Unexpected deaths arising from the rapid reinstitution of nutritional support in people who were severely malnourished were first reported in medical literature during the mid-1940s.1 Nowadays, the so-called refeeding syndrome is known to occur in patients who are apparently well nourished after only a short period of fasting.2
The “hallmark clinical sign” of refeeding syndrome is serum hypophosphataemia,3 but patients often present with additional metabolic disturbances including hypokalaemia, fluid overload, and thiamine deficiency.4 In patients who are accepted to have refeeding syndrome, the clinical sequelae of extreme metabolic disturbances might include respiratory failure, cardiac failure, delirium, rhabdomyolysis, haemolytic anaemia, seizures, coma, excess infections, and death.4, 5
Correction of phosphate and other electrolyte imbalances, plus thiamine supplementation, are accepted as the first steps in the appropriate treatment for refeeding syndrome.2, 4, 5, 6 However, expert recommendations regarding other aspects of medical care for such patients differ. For example, healthy patients' serum phosphate concentrations can decrease after the ingestion or intravenous infusion of glucose.7 Thus, some nutritional experts recommend that nutritional support should be stopped or restricted during phosphate and electrolyte replacement for refeeding syndrome.2, 5 With an absence of evidence from clinical trials5 and outcome studies,8 other experts recommend that “feeding can be continued” during electrolyte replacement.5 This discordance in expert recommendations is mirrored by clinical practice.

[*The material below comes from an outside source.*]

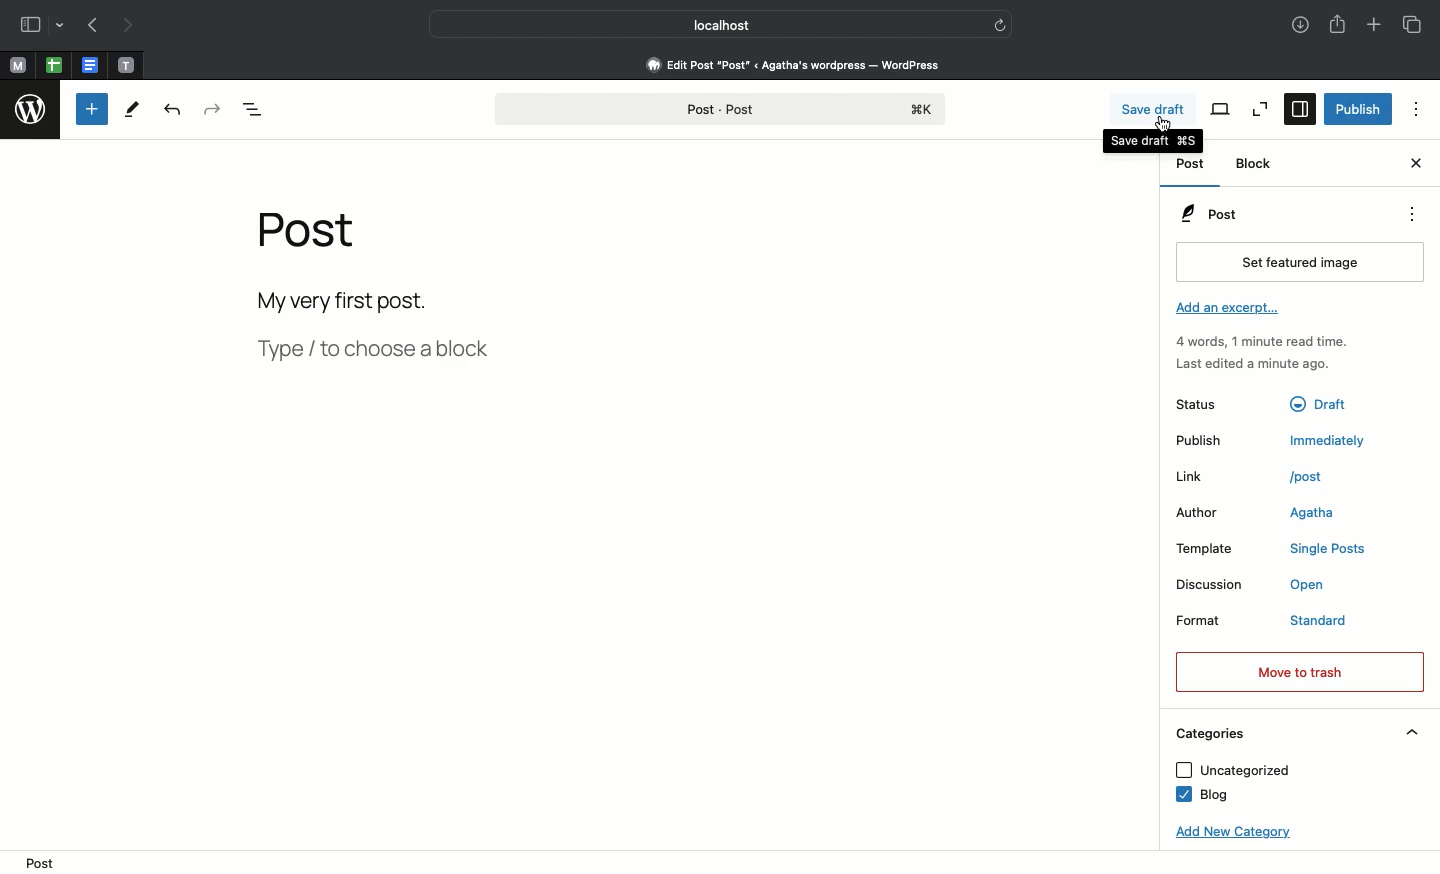 The image size is (1440, 874). Describe the element at coordinates (1151, 111) in the screenshot. I see `Save draft` at that location.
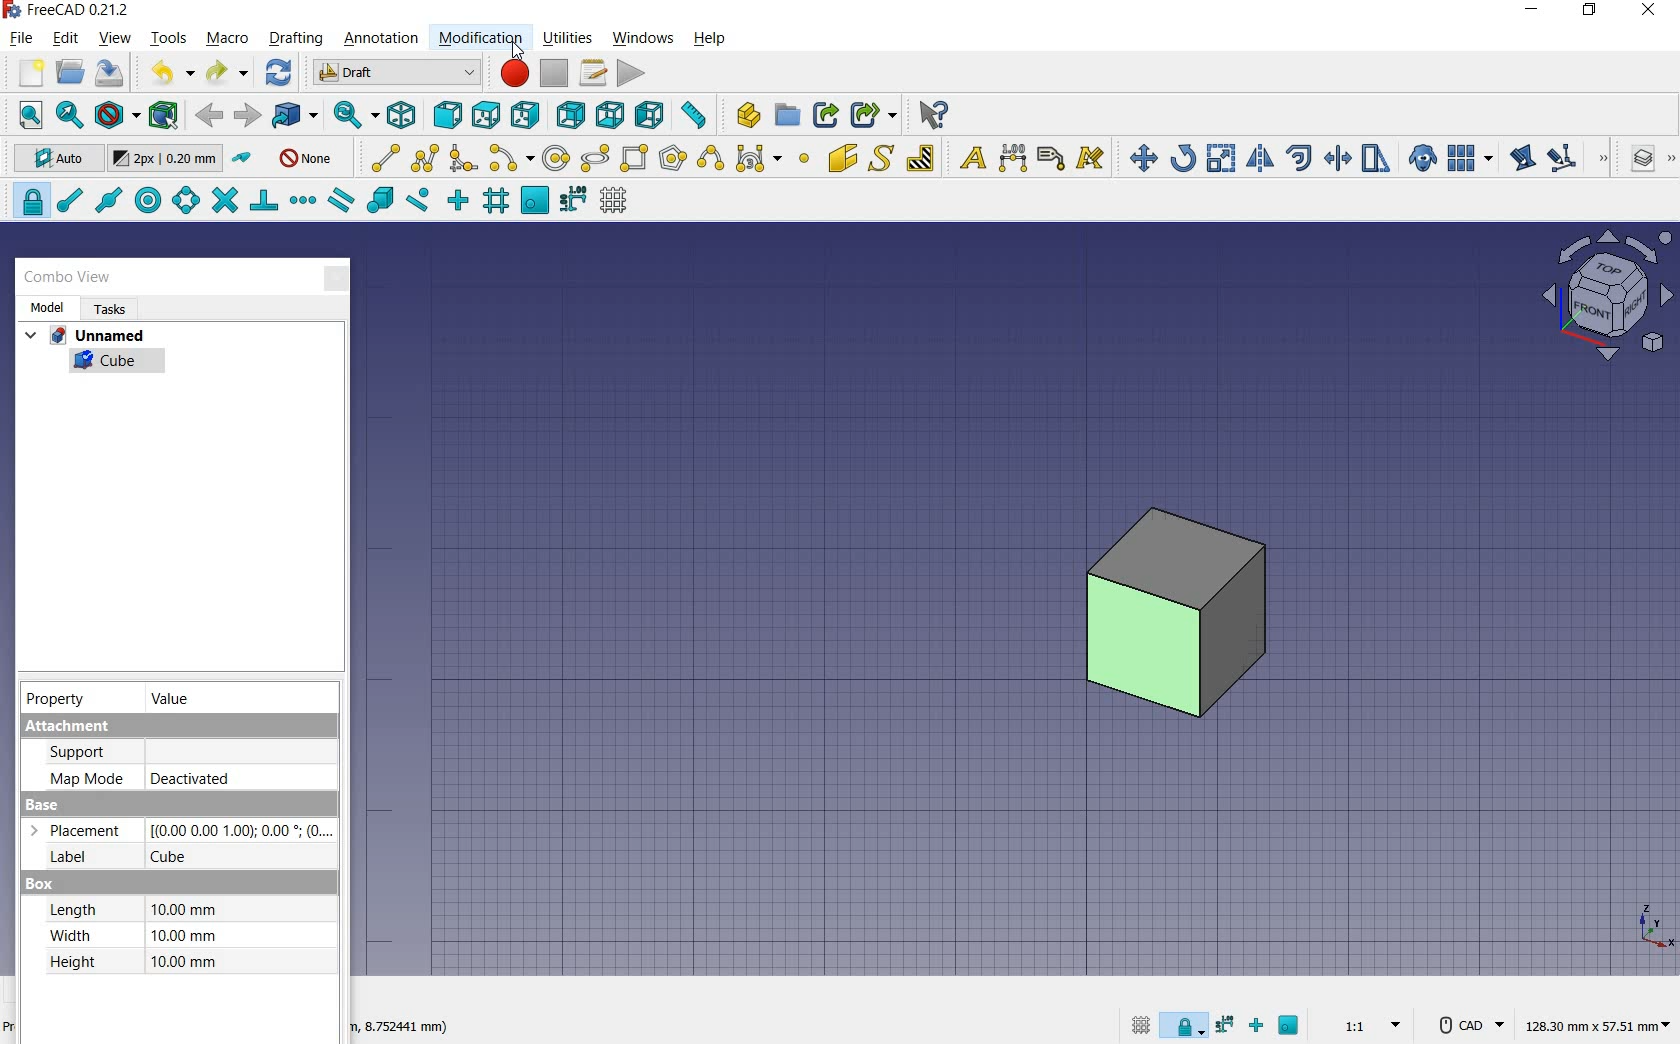 This screenshot has height=1044, width=1680. I want to click on move, so click(1139, 157).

In a survey undertaken in 33 intensive care units (ICUs) throughout Australia and New Zealand, about half (52%) of the ICU clinicians interviewed reported that they restrict energy intake during the treatment of refeeding syndrome, whereas the other half reported that they continue feeding without energy restriction.9
Research in context
Evidence before this study
We searched MEDLINE and Embase, without language restrictions, between Jan 1, 1945, and Aug 20, 2015, to identify clinical trials that evaluated competing approaches for the treatment of refeeding syndrome in any population of patients. We used the search term “refeeding” in combination with “malnou*” or “starv*”. Although case reports and case series were identified, we could not find any clinical trial that objectively evaluated the effects of competing approaches to the treatment of refeeding syndrome, in any patient population. All randomised and pseudo-randomised interventional studies done in any patient population with refeeding syndrome were eligible for inclusion. Observational studies, opinion papers, animal studies, and case reports were not eligible.
Added value of this study
The Refeeding Syndrome Trial is, to our knowledge, the first reported randomised clinical trial undertaken in any patient population with refeeding syndrome. Our results provide important evidence to guide treatment choices for the management of critically ill patients with this condition.
Implications of all the available evidence
Many health-care professionals, patients, and families might now judge caloric restriction during treatment for refeeding syndrome in critically ill adults preferable to continued standard caloric intake. Future research is needed to objectively assess the effects of caloric restriction in other patient populations and to investigate how appropriate the other aspects of care are for patients with refeeding syndrome (eg, thiamine dose, electrolyte replacement triggers, and doses).
We aimed to address the equipoise surrounding the decision to restrict or continue the provision of nutritional support during electrolyte replacement in adult critically ill patients who developed refeeding syndrome; and assess whether energy restriction affects the duration of critical illness compared with standard care.